1. The plaintiff's claim is dismissed.

2. The costs of lawsuit shall be borne by the Plaintiff.

Reasons

1. Basic facts

A. The Plaintiff is a company that engages in the development of new technology by using molecular Organismsaology, etc., and the Defendant, on December 1, 2016, was employed as the vice president of the Plaintiff company and went away on May 15, 2017.

B. On November 27, 2016, before the Defendant entered the Plaintiff Company C’s membership, the director of the Plaintiff Company transferred 1,000 shares listed in the separate sheet of the Plaintiff Company (hereinafter “instant shares”) to the Defendant without compensation. The current shares are listed in the name of the Defendant in the register of shareholders.

【In the absence of any dispute, entry in the evidence Nos. 1, 2, 3-1, and 4, and the purport of all pleadings】

2. The Plaintiff asserted that the Plaintiff donated 1,000 shares among the Plaintiff’s shares held by directors C of the Plaintiff Company as Stockholm options to the Defendant.

The above transfer of shares is a gift under the condition that the defendant would hold office in the Plaintiff Company for at least two years, and is a gift contract under the condition that the defendant would retire before that transfer.

However, since the defendant was no longer than six months after becoming a member, the conditions for cancellation were fulfilled, and the shares of this case were returned to C, a donor.

Meanwhile, as C donated the instant shares to the Plaintiff on June 19, 2018, the ownership of the instant shares belonged to the Plaintiff.

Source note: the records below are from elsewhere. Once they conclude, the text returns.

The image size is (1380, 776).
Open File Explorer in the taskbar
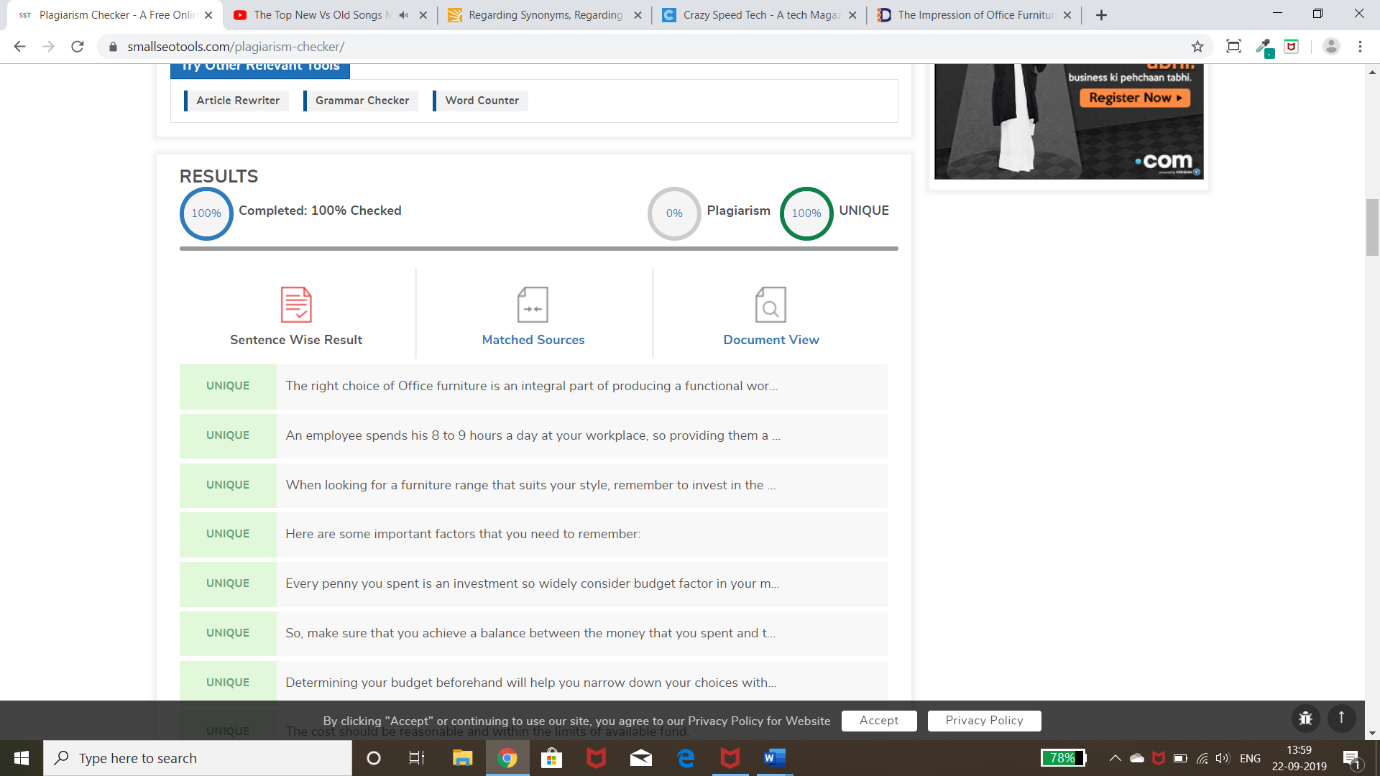[462, 758]
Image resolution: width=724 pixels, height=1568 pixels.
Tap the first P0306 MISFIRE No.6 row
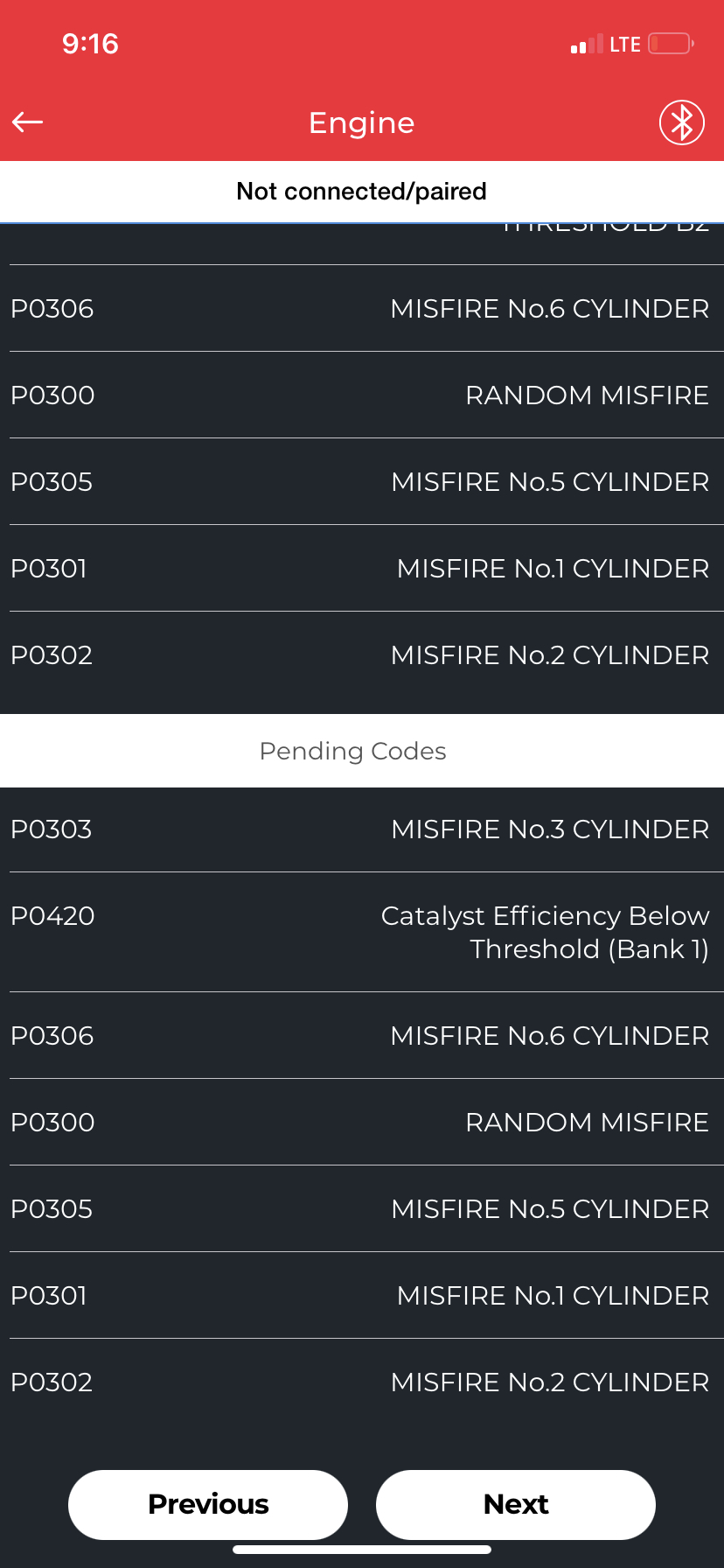point(362,309)
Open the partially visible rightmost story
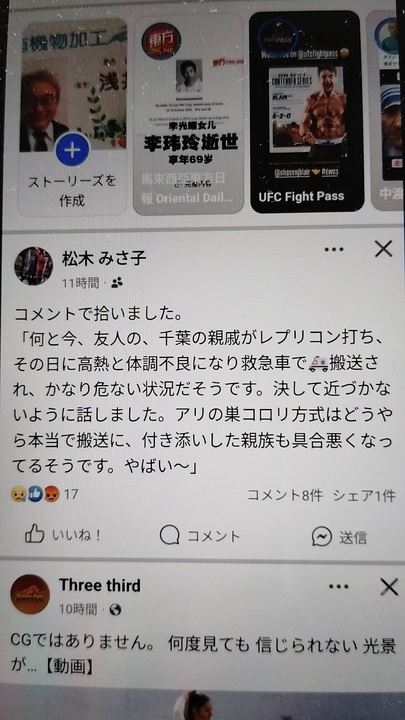 point(386,110)
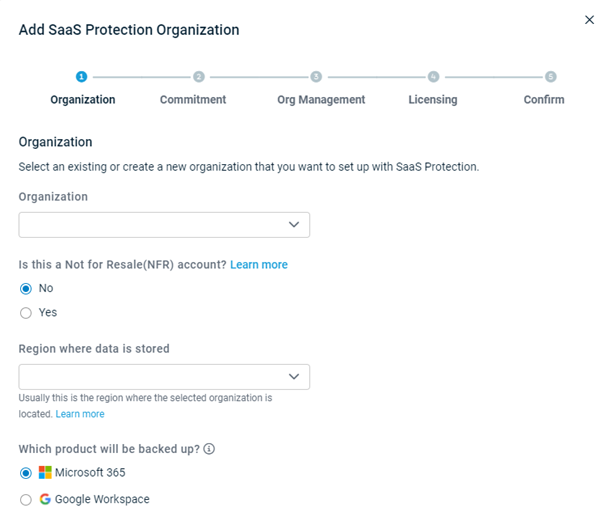Screen dimensions: 599x529
Task: Click the step 5 Confirm circle icon
Action: [550, 77]
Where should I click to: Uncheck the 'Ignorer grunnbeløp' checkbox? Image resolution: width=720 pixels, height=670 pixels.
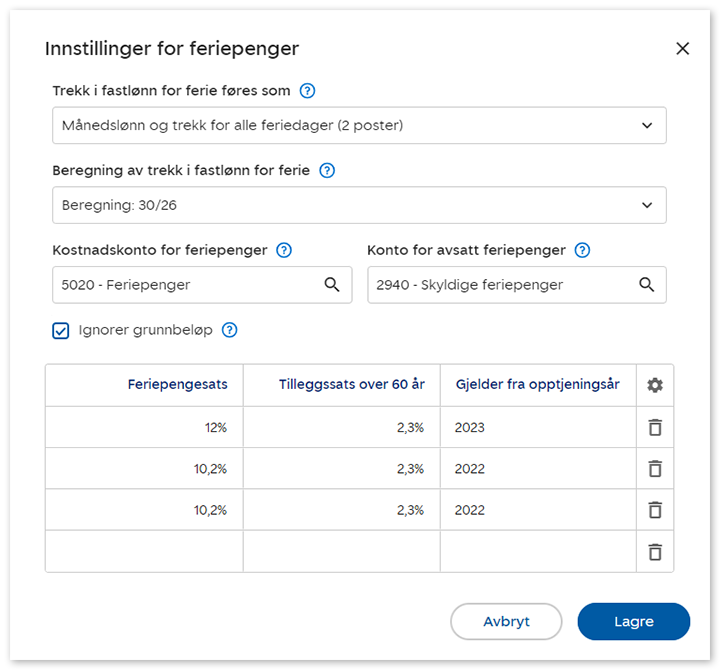(61, 330)
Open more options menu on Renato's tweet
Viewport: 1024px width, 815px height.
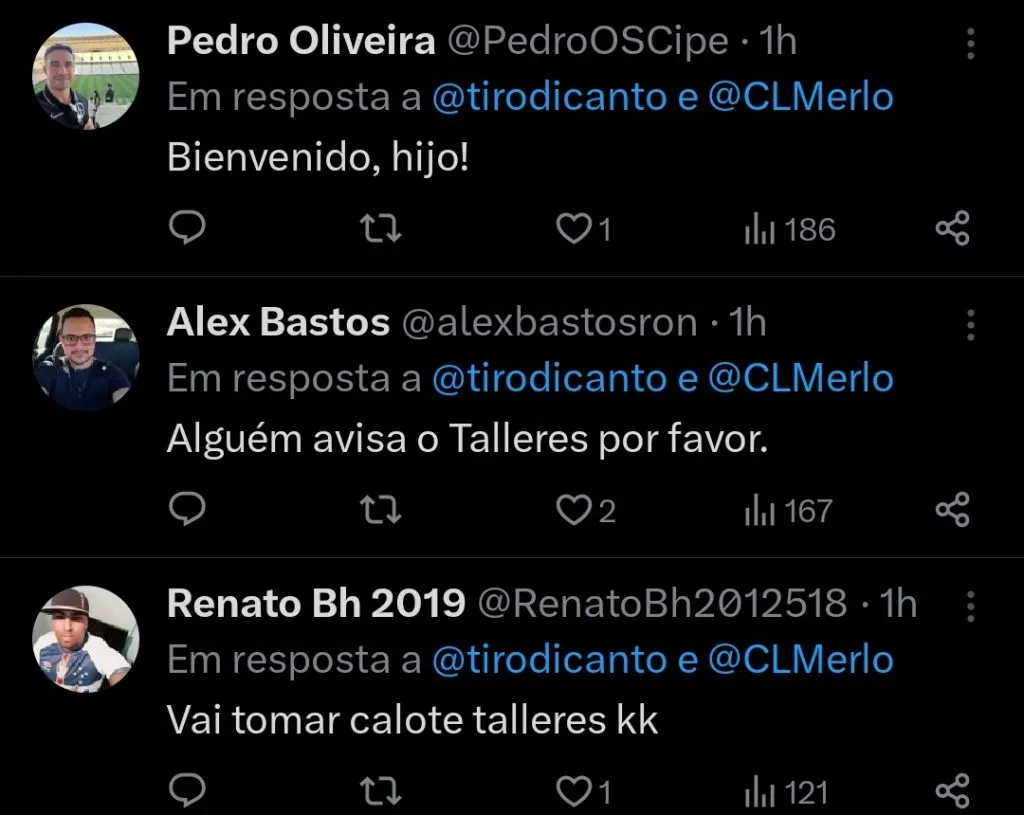pos(969,608)
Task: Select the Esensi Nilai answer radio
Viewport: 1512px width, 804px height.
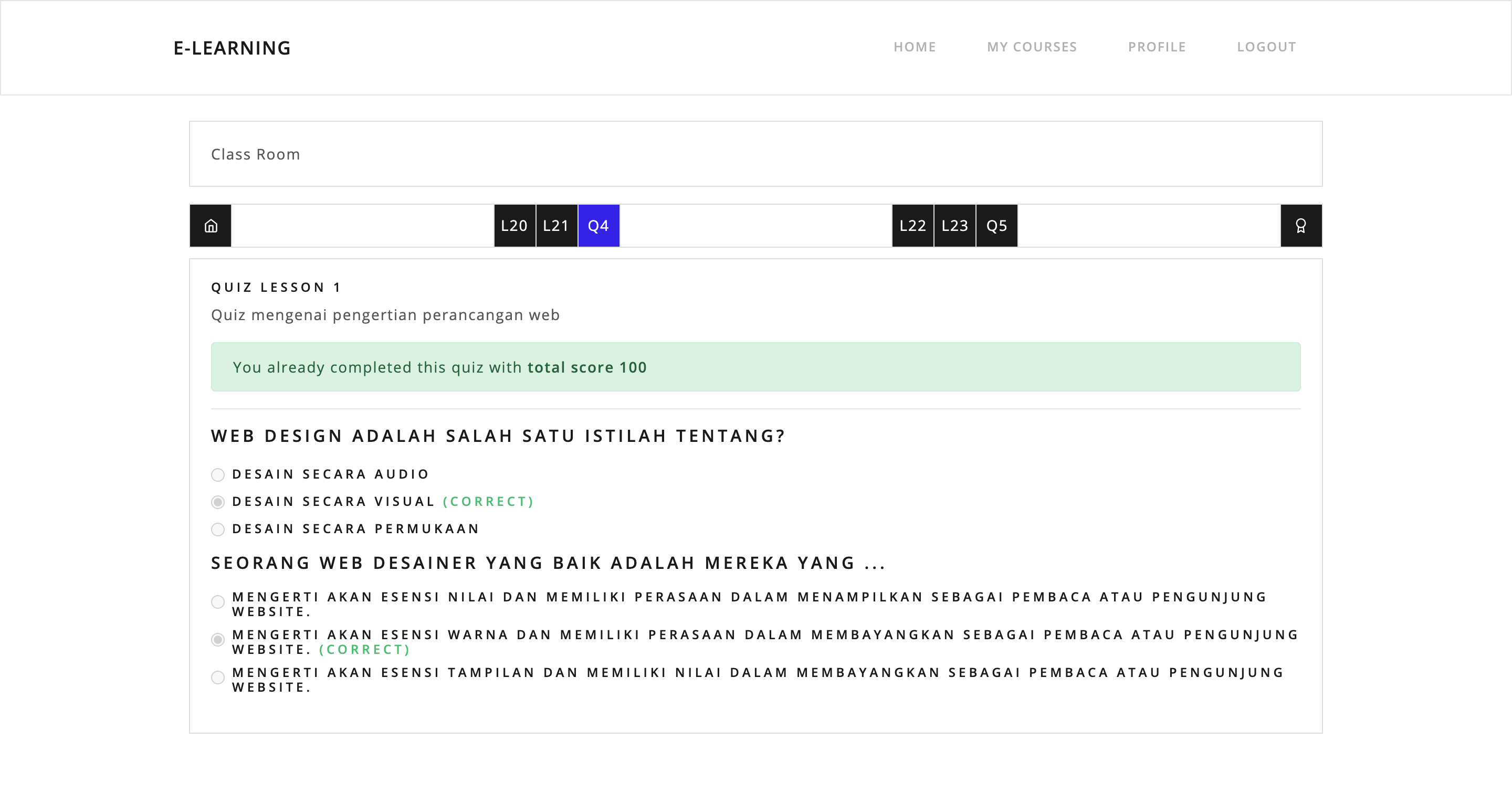Action: pos(218,602)
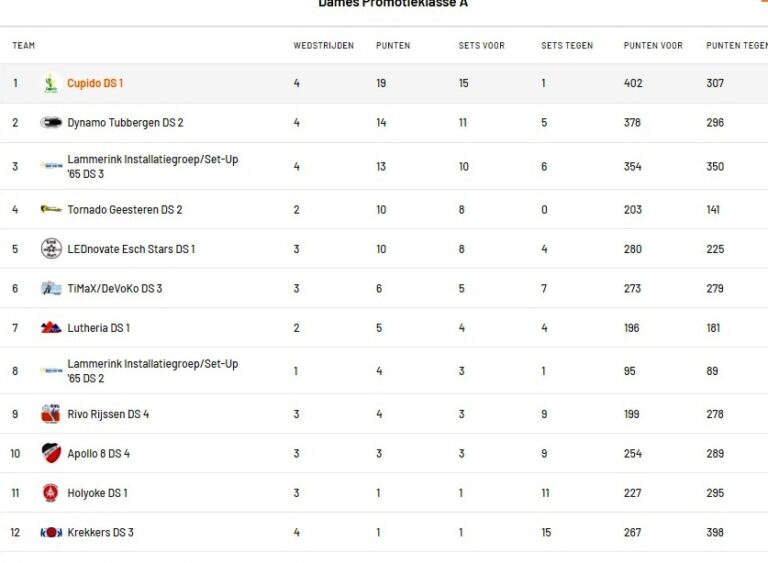This screenshot has width=768, height=563.
Task: Click the Tornado Geesteren DS 2 logo
Action: (51, 210)
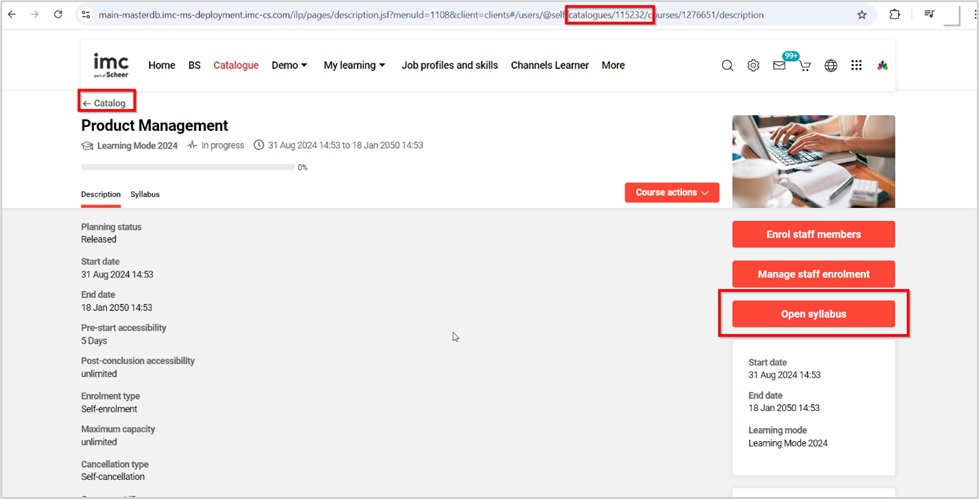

Nevertheless, as the defendant asserts that he is a shareholder, it is sought to confirm that the plaintiff is a shareholder of the instant shares.

3. Determination

A. As to the Plaintiff’s aforementioned assertion regarding the defense prior to the merits, the Defendant, on June 19, 2018, deemed that the instant shares were donated to the Plaintiff from C to the Plaintiff on the ground that the said shares constitute a litigation trust that transferred shares for the purpose of conducting procedural acts, and thus, the defense prior to the merits is unlawful.

However, in light of the fact that the plaintiff asserted that the shares of this case were owned by the plaintiff from the plaintiff's complaint at the beginning, whether the plaintiff can own his own shares lawfully by such a method.